§ **RAW DATA**
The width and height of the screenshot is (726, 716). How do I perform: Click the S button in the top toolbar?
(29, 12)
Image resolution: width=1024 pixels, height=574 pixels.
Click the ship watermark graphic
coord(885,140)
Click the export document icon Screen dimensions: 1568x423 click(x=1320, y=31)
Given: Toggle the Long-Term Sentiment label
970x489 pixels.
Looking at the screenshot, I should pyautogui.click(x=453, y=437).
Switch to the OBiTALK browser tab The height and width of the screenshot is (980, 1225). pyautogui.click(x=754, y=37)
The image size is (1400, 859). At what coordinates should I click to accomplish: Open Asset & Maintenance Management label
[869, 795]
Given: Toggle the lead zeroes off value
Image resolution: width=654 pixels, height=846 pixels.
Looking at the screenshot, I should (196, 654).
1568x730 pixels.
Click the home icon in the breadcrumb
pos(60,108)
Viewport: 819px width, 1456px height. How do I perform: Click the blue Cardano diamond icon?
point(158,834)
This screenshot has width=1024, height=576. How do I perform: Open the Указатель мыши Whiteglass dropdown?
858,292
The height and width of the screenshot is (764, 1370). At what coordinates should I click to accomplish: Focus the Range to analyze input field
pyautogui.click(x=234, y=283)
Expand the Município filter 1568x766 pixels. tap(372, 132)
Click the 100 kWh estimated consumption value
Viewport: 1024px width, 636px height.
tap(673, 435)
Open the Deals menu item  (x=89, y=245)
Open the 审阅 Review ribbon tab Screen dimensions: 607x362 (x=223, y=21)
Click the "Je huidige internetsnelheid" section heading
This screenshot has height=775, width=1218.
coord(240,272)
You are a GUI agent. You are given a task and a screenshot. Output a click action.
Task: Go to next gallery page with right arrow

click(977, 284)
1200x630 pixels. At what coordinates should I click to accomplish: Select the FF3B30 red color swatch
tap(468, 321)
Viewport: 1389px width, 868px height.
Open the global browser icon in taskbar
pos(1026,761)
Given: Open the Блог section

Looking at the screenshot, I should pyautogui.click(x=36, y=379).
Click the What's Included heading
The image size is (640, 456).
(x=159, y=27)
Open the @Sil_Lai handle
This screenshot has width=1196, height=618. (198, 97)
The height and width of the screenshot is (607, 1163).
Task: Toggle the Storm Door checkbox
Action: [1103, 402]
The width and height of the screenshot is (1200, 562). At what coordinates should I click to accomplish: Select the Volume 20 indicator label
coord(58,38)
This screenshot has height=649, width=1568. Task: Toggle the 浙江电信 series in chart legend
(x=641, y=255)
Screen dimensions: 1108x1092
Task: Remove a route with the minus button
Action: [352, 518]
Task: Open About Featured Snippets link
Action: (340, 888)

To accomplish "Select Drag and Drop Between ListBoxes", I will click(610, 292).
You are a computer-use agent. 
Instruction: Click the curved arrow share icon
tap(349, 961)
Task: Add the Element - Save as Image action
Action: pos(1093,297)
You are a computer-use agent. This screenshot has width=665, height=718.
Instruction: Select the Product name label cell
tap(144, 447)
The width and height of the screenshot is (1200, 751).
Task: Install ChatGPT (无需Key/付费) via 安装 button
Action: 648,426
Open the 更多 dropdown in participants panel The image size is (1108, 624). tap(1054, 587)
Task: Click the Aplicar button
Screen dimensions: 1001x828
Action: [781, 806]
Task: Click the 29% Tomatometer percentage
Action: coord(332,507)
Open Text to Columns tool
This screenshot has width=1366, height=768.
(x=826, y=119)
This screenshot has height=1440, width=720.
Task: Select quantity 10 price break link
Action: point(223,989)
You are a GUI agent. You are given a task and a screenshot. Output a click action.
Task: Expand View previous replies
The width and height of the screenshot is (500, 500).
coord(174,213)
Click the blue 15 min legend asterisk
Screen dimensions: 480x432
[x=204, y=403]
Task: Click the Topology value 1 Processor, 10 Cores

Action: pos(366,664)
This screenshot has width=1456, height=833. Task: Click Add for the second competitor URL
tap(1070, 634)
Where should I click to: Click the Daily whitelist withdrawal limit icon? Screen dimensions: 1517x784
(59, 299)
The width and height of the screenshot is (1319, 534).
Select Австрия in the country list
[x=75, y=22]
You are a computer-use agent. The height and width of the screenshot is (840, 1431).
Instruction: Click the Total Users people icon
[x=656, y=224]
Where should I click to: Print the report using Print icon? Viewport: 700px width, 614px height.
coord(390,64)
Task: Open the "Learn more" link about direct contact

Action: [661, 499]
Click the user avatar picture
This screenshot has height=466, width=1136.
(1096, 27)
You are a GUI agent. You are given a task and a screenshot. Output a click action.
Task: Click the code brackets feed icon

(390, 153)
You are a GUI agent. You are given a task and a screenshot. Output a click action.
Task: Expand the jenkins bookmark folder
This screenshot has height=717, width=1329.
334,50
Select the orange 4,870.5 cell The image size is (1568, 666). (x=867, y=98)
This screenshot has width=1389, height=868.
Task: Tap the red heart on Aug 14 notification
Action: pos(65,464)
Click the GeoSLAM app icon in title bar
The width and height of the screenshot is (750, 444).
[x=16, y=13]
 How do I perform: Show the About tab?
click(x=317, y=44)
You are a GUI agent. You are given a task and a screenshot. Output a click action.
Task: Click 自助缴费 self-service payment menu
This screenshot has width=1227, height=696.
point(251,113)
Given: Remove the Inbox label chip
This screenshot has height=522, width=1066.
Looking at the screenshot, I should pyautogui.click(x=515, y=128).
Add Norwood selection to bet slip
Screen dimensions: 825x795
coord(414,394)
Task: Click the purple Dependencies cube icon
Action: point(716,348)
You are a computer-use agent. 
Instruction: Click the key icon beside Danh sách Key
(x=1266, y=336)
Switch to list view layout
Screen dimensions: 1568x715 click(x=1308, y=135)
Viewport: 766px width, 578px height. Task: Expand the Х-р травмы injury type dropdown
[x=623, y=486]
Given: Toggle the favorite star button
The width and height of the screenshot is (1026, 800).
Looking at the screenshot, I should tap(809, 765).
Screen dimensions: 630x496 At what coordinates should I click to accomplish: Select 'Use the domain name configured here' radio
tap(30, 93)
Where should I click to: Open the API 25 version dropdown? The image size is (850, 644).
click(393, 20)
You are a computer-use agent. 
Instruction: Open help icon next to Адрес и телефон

§ **WHAT TO PRODUCE**
This calls for an exact transcription of every entry above.

§ **SOLUTION TO THIS TASK**
The width and height of the screenshot is (726, 716). How do I perform: Click the S button in the top toolbar?
(29, 12)
Image resolution: width=1024 pixels, height=574 pixels.
Click the ship watermark graphic
coord(885,140)
Click the export document icon Screen dimensions: 1568x423 click(x=1320, y=31)
Given: Toggle the Long-Term Sentiment label
970x489 pixels.
Looking at the screenshot, I should pyautogui.click(x=453, y=437).
Switch to the OBiTALK browser tab The height and width of the screenshot is (980, 1225). pyautogui.click(x=754, y=37)
The image size is (1400, 859). At what coordinates should I click to accomplish: Open Asset & Maintenance Management label
[869, 795]
Given: Toggle the lead zeroes off value
Image resolution: width=654 pixels, height=846 pixels.
Looking at the screenshot, I should (196, 654).
1568x730 pixels.
Click the home icon in the breadcrumb
pos(60,108)
Viewport: 819px width, 1456px height. How do I perform: Click the blue Cardano diamond icon?
point(158,834)
This screenshot has width=1024, height=576. How do I perform: Open the Указатель мыши Whiteglass dropdown?
858,292
The height and width of the screenshot is (764, 1370). At what coordinates should I click to accomplish: Focus the Range to analyze input field
pyautogui.click(x=234, y=283)
Expand the Município filter 1568x766 pixels. tap(372, 132)
Click the 100 kWh estimated consumption value
Viewport: 1024px width, 636px height.
tap(673, 435)
Open the Deals menu item  (x=89, y=245)
Open the 审阅 Review ribbon tab Screen dimensions: 607x362 (x=223, y=21)
Click the "Je huidige internetsnelheid" section heading
This screenshot has height=775, width=1218.
coord(240,272)
You are a GUI agent. You are given a task and a screenshot. Output a click action.
Task: Go to next gallery page with right arrow

click(977, 284)
1200x630 pixels. At what coordinates should I click to accomplish: Select the FF3B30 red color swatch
tap(468, 321)
Viewport: 1389px width, 868px height.
Open the global browser icon in taskbar
pos(1026,761)
Given: Open the Блог section

Looking at the screenshot, I should pyautogui.click(x=36, y=379).
Click the What's Included heading
The image size is (640, 456).
(x=159, y=27)
Open the @Sil_Lai handle
This screenshot has width=1196, height=618. (198, 97)
The height and width of the screenshot is (607, 1163).
Task: Toggle the Storm Door checkbox
Action: [1103, 402]
The width and height of the screenshot is (1200, 562). At what coordinates should I click to accomplish: Select the Volume 20 indicator label
coord(58,38)
This screenshot has height=649, width=1568. Task: Toggle the 浙江电信 series in chart legend
(x=641, y=255)
Screen dimensions: 1108x1092
Task: Remove a route with the minus button
Action: [352, 518]
Task: Open About Featured Snippets link
Action: (340, 888)

To accomplish "Select Drag and Drop Between ListBoxes", I will click(610, 292).
You are a computer-use agent. 
Instruction: Click the curved arrow share icon
tap(349, 961)
Task: Add the Element - Save as Image action
Action: pos(1093,297)
You are a computer-use agent. This screenshot has width=665, height=718.
Instruction: Select the Product name label cell
tap(144, 447)
The width and height of the screenshot is (1200, 751).
Task: Install ChatGPT (无需Key/付费) via 安装 button
Action: 648,426
Open the 更多 dropdown in participants panel The image size is (1108, 624). tap(1054, 587)
Task: Click the Aplicar button
Screen dimensions: 1001x828
Action: [781, 806]
Task: Click the 29% Tomatometer percentage
Action: coord(332,507)
Open Text to Columns tool
This screenshot has width=1366, height=768.
(x=826, y=119)
This screenshot has height=1440, width=720.
Task: Select quantity 10 price break link
Action: point(223,989)
You are a GUI agent. You are given a task and a screenshot. Output a click action.
Task: Expand View previous replies
The width and height of the screenshot is (500, 500).
coord(174,213)
Click the blue 15 min legend asterisk
Screen dimensions: 480x432
[x=204, y=403]
Task: Click the Topology value 1 Processor, 10 Cores

Action: pos(366,664)
This screenshot has width=1456, height=833. Task: Click Add for the second competitor URL
tap(1070, 634)
Where should I click to: Click the Daily whitelist withdrawal limit icon? Screen dimensions: 1517x784
(59, 299)
The width and height of the screenshot is (1319, 534).
Select Австрия in the country list
[x=75, y=22]
You are a computer-use agent. The height and width of the screenshot is (840, 1431).
Instruction: Click the Total Users people icon
[x=656, y=224]
Where should I click to: Print the report using Print icon? Viewport: 700px width, 614px height.
coord(390,64)
Task: Open the "Learn more" link about direct contact

Action: [661, 499]
Click the user avatar picture
This screenshot has height=466, width=1136.
(1096, 27)
You are a GUI agent. You are given a task and a screenshot. Output a click action.
Task: Click the code brackets feed icon

(390, 153)
You are a GUI agent. You are given a task and a screenshot. Output a click action.
Task: Expand the jenkins bookmark folder
This screenshot has height=717, width=1329.
334,50
Select the orange 4,870.5 cell The image size is (1568, 666). (x=867, y=98)
This screenshot has width=1389, height=868.
Task: Tap the red heart on Aug 14 notification
Action: pos(65,464)
Click the GeoSLAM app icon in title bar
The width and height of the screenshot is (750, 444).
[x=16, y=13]
 How do I perform: Show the About tab?
click(x=317, y=44)
You are a GUI agent. You are given a task and a screenshot. Output a click action.
Task: Click 自助缴费 self-service payment menu
This screenshot has width=1227, height=696.
point(251,113)
Given: Remove the Inbox label chip
This screenshot has height=522, width=1066.
Looking at the screenshot, I should pyautogui.click(x=515, y=128).
Add Norwood selection to bet slip
Screen dimensions: 825x795
coord(414,394)
Task: Click the purple Dependencies cube icon
Action: point(716,348)
You are a computer-use agent. 
Instruction: Click the key icon beside Danh sách Key
(x=1266, y=336)
Switch to list view layout
Screen dimensions: 1568x715 click(x=1308, y=135)
Viewport: 766px width, 578px height. Task: Expand the Х-р травмы injury type dropdown
[x=623, y=486]
Given: Toggle the favorite star button
The width and height of the screenshot is (1026, 800).
Looking at the screenshot, I should tap(809, 765).
Screen dimensions: 630x496 At what coordinates should I click to accomplish: Select 'Use the domain name configured here' radio
tap(30, 93)
Where should I click to: Open the API 25 version dropdown? The image size is (850, 644).
click(393, 20)
You are a computer-use agent. 
Instruction: Open help icon next to Адрес и телефон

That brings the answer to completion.